満州での逃避行や別れ 自叙伝「生獄」発刊

柏さんの自叙伝「生獄」を手に、寄付を呼び掛ける谷口さん(右)と森さん=五島市内

 旧満州から引き揚げ、民間の立場から中国残留孤児の帰国に尽力した新上五島町出身の作詞家、柏実さん(82)=東京在住=の自叙伝「生獄(しょうごく) 満州国引き揚げ記録」(長崎新聞社発行)が出版された。
 柏さんは、旧若松村神部で生まれて間もなく、両親と姉2人と満州に渡り、終戦を迎えた。父は戦地に赴いたまま生死は不明、母は終戦の翌年死亡。満州で生まれた妹と弟とは生き別れた。引き揚げ後、若松中を卒業し単身上京。町工場で働きながら歌謡曲の作詞家として活動を始め、数々の作品を手掛けた。

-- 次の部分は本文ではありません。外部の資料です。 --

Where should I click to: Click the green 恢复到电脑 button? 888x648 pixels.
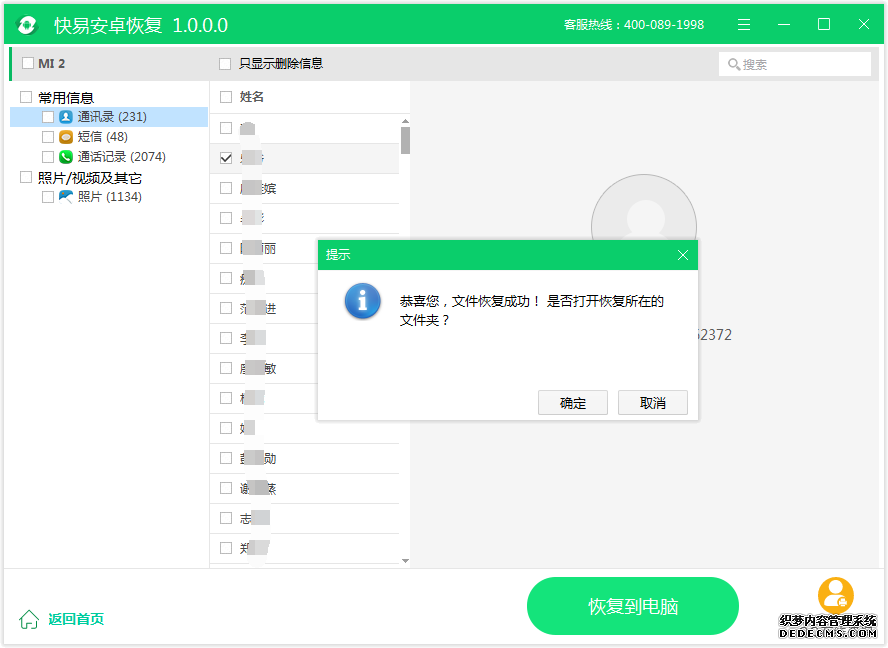[x=632, y=606]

 約50年前、長野県の住職で、残留孤児の肉親捜しをしていた山本慈昭氏(故人)と出会い、民間組織を設立。中国政府への嘆願書送付や日本政府との交渉に奔走し、現地調査活動で中心的役割を担った。1981年に初来日した47人をはじめ、多くの残留孤児の帰還に力を注いだ。
 「生獄」は、柏さんが戦争の愚かさ、平和の尊さを後世に伝えようと2009年に初版が出版され、今回復刻した。引き揚げ中、旧ソ連兵や「匪賊」の略奪・暴行から母や幼いきょうだいを守り、逃げ惑った日々を「生き地獄」と振り返り、肉親との思い出や別れを中心に克明に記述。現地調査活動の記録もつづった。
 柏さんは取材に「満州では悲惨な体験ばかりだったが、それが戦争の現実。歴史を知って戦争について考えてほしい」と語る。
 同郷の柏さんの体験を広く伝えようと、新上五島町若松郷の会社顧問、谷口稔さん(78)と若松出身の森勝昭さん(75)=長崎県五島市=が復刻に尽力。現在顕彰碑の建立を目指し、一口2千円から寄付を募っている。谷口さんは「民間人として強い信念を持って行動した功績を多くの人に知ってもらいたい」と話す。